Gordon Brown today condemned the activists, telling MPs during his weekly question time session: "Decisions should be made in this house and not on the roof of this house, and that is a very important message to send out to protesters."
The five activists, from the campaign group Plane Stupid, had unfurled two huge banners, one saying "No third runway", and the other, "BAA HQ", in a reference to the airport's operator.
The demonstrators ended their protest shortly after midday, descending from the roof. A police spokeswoman said they had all been detained and would be arrested.
Earlier police said there was a "strong possibility" the protesters had been the guests of parliamentary passholders.
Westminster sources said they suspected the banners were stored inside the Commons for the group to collect, as they were too big to have been taken through security. But Plane Stupid insisted the campaigners took them in.
"I know we have exposed a huge security flaw up here but our message is the same [as the Heathrow airport protest on Monday]," Richard George told guardian.co.uk from the roof. "It's not as big as the flaw in the government's climate change policy."
The 27-year old claimed the Plane Stupid group walked into the Houses of Parliament through the main St Stephen's entrance as visitors attending a debate on the occupied territories at 9.30am. He said their banners were undetected by armed police officers and despite airport-level security.
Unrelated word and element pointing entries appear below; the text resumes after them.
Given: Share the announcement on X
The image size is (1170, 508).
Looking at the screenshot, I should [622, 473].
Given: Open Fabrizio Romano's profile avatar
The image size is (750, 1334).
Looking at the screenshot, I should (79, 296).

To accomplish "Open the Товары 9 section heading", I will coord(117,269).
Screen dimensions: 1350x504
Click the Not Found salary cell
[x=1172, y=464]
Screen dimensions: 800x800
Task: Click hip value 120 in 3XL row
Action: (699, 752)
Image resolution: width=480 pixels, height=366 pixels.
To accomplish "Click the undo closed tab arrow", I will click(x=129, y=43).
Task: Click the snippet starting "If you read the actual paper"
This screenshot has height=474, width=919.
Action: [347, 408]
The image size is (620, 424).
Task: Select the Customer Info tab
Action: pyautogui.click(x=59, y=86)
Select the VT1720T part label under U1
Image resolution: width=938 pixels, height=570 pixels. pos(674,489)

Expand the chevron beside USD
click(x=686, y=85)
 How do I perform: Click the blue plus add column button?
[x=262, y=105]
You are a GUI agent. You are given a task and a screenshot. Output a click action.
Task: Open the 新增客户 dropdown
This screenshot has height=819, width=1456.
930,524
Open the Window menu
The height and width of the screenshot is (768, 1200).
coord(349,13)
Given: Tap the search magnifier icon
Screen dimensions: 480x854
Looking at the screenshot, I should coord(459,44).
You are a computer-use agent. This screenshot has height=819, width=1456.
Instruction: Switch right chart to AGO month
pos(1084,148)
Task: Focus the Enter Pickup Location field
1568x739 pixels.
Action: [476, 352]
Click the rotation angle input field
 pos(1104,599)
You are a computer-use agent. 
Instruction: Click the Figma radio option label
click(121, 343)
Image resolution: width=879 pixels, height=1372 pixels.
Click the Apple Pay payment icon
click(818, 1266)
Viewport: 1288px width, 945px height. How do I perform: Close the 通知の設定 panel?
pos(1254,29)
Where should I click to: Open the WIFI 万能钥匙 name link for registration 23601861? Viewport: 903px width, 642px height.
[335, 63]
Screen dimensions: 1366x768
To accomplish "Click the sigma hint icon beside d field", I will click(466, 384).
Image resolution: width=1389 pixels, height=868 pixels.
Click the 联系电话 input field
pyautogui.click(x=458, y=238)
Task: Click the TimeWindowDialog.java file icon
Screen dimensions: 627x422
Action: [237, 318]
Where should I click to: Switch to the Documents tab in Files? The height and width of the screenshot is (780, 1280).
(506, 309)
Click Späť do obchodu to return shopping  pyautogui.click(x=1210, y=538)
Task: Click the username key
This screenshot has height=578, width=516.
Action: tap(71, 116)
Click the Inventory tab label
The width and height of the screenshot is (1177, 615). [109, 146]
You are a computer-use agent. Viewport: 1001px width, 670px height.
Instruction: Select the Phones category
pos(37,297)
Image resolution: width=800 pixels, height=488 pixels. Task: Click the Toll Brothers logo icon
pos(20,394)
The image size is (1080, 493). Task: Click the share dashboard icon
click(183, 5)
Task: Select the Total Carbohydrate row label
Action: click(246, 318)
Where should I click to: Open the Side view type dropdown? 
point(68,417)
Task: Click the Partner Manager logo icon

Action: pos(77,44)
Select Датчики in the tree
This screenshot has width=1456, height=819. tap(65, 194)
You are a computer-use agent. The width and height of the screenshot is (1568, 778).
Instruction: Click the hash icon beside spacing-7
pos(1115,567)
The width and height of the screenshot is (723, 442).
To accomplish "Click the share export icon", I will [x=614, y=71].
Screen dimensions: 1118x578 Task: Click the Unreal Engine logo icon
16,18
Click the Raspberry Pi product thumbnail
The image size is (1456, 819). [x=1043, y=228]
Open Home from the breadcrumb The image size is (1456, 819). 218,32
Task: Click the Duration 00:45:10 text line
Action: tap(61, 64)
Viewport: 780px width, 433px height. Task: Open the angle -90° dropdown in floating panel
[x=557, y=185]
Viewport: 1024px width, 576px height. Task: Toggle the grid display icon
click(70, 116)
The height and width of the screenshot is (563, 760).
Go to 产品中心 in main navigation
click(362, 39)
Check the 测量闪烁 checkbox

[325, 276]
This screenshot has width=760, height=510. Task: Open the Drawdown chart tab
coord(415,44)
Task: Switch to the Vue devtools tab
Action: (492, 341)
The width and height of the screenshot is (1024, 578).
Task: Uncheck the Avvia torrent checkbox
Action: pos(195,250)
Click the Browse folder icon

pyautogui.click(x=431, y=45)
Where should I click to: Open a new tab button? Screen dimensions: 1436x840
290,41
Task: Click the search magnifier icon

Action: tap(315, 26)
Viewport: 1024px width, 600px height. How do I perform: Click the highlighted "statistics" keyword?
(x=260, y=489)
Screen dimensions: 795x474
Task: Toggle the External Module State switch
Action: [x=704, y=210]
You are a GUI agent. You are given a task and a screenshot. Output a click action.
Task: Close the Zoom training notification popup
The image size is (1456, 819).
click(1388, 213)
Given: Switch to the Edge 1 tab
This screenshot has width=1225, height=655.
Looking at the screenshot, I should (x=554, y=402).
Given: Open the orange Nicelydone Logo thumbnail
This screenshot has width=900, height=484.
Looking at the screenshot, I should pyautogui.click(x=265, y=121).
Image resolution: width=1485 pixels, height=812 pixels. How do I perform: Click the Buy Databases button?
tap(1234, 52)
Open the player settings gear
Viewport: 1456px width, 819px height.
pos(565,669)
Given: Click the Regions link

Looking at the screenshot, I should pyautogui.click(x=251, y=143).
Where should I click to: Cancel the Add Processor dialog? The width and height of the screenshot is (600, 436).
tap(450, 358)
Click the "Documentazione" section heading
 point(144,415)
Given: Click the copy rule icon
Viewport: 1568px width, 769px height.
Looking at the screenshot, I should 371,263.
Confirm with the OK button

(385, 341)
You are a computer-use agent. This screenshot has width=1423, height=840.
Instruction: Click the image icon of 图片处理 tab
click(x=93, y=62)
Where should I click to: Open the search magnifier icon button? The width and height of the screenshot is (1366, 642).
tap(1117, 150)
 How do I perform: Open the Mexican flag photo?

"We said we were watching a committee and got a lift up to one of the committee corridors and then walked through a fire escape on to the roof," he said. "We then walked across a walkway to the front of the building."
He said Plane Stupid, whose previous stunts include rushing the stage at aviation conferences, had staged the protest to highlight "collusion between the government and BAA" over a consultation on Heathrow expansion - including a proposal for a third runway - that ends today.
The other protesters were a Greenpeace employee, Graham Thompson, 34; Leo Murray, 31, an animation student at the Royal College of Art; Olivia Chessel, 20, a youth worker; and Tamsin Omond, 23, an English literature graduate at Cambridge University and volunteer church worker.
The protesters chained themselves to a stairwell on the roof. Police quickly moved in and cut through the chains but still faced a battle to remove them safely.
The rooftop protest came just two days after Greenpeace activists protesting against the third runway staged a demonstration on top of a British Airways jet at Heathrow.
Matthew Knowles, spokesman for the Society of British Aerospace Companies, said the stunts were "becoming tiresome" and "peddle inaccurate propaganda".
"Heathrow's expansion is of national importance if jobs are to be safeguarded and created both locally as well as in the City and across the country," he said.
In 2005 the government passed legislation banning protests within 1km of Parliament Square to remove the anti-war protester Brian Haw from the square, although it also cited security concerns.
The threat posed by terrorists has seen a number of other security measures introduced, including concrete blocks placed around the Houses of Parliament.